- DIRECTION
Please extract every line of the material below that contains the word "resolution", copying each one in full.

- TASK DATA
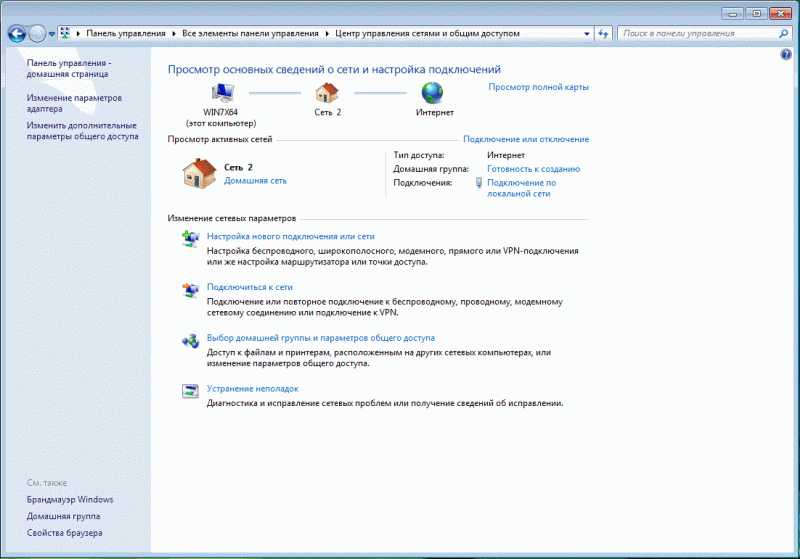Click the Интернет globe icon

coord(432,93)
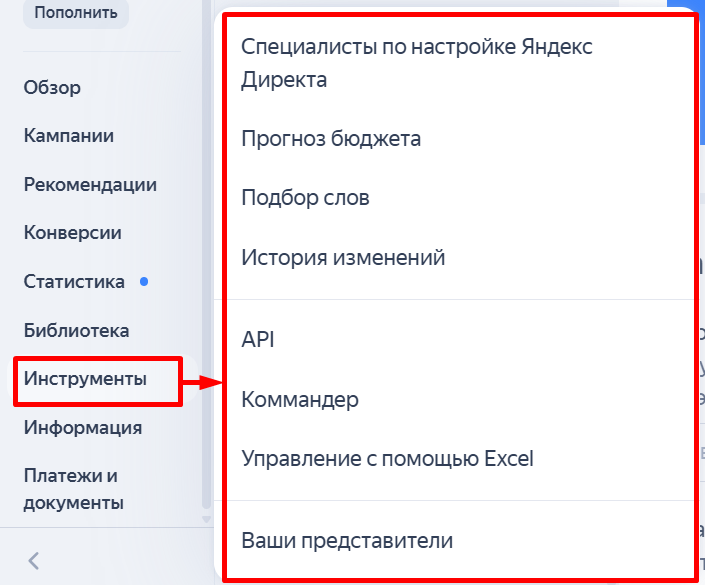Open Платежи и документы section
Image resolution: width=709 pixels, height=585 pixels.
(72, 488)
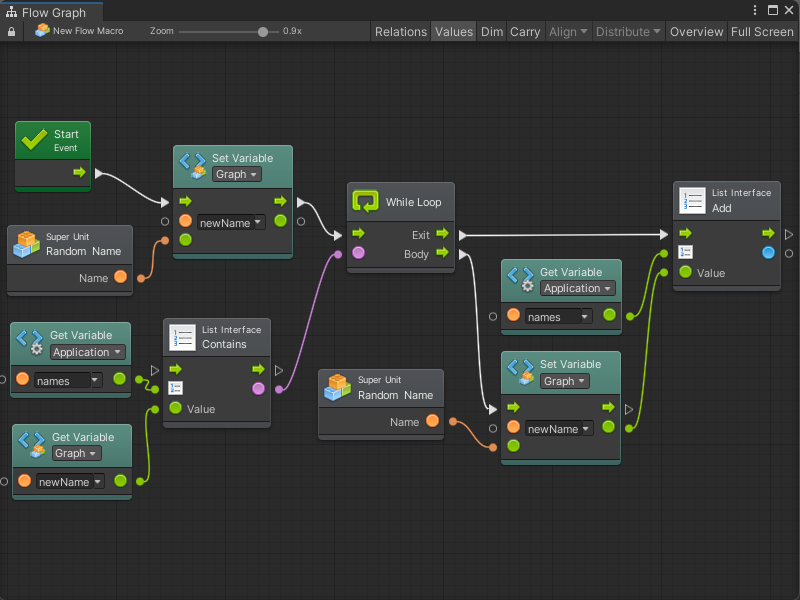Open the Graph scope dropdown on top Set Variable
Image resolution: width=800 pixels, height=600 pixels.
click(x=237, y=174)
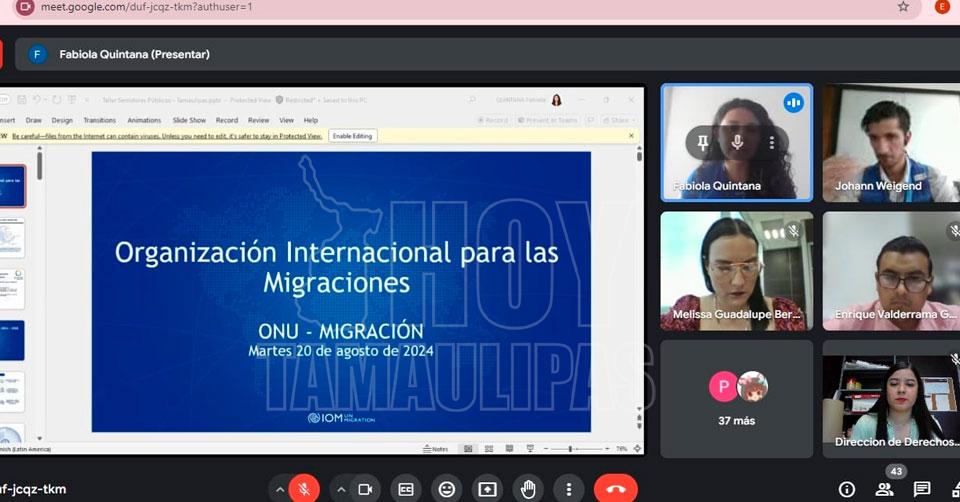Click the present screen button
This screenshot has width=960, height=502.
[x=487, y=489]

==

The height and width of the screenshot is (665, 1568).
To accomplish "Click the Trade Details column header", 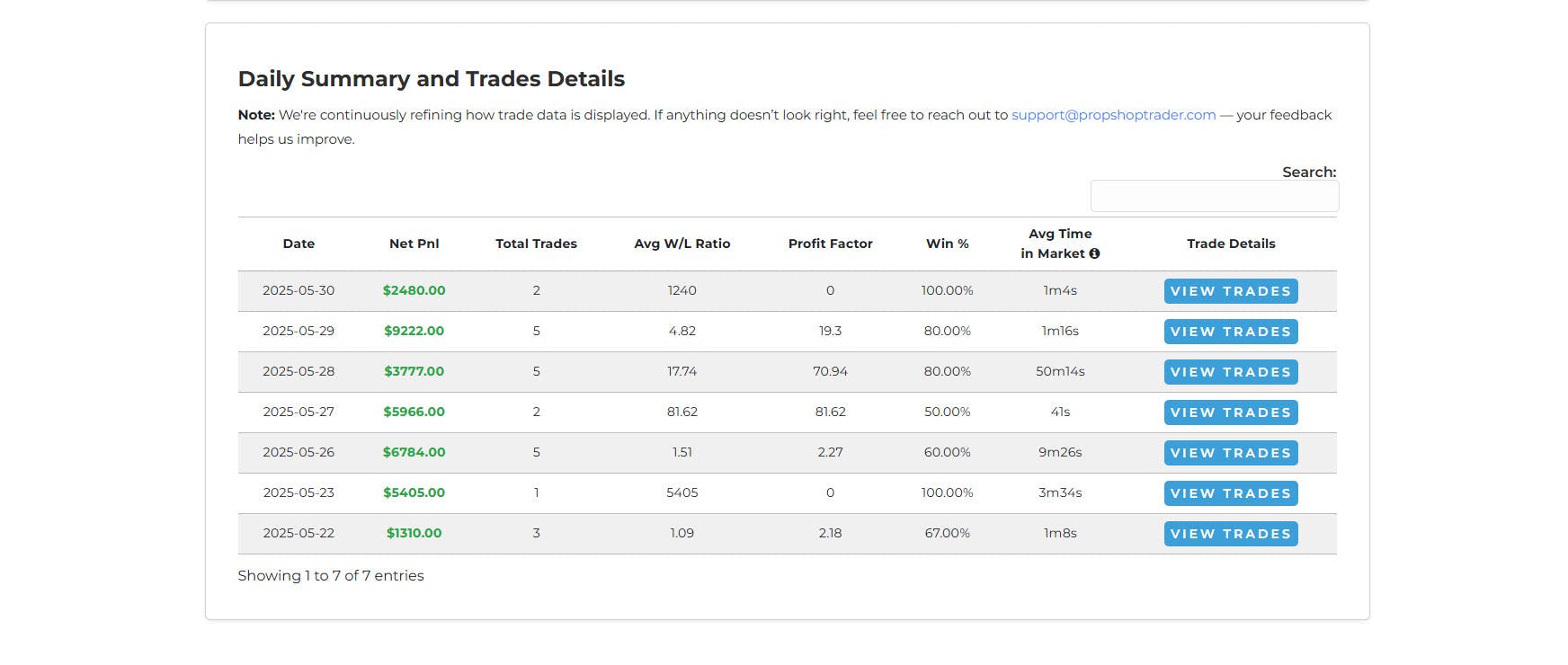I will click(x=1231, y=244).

- SOLUTION TO THIS PROBLEM
Image resolution: width=709 pixels, height=585 pixels.
Image resolution: width=800 pixels, height=600 pixels.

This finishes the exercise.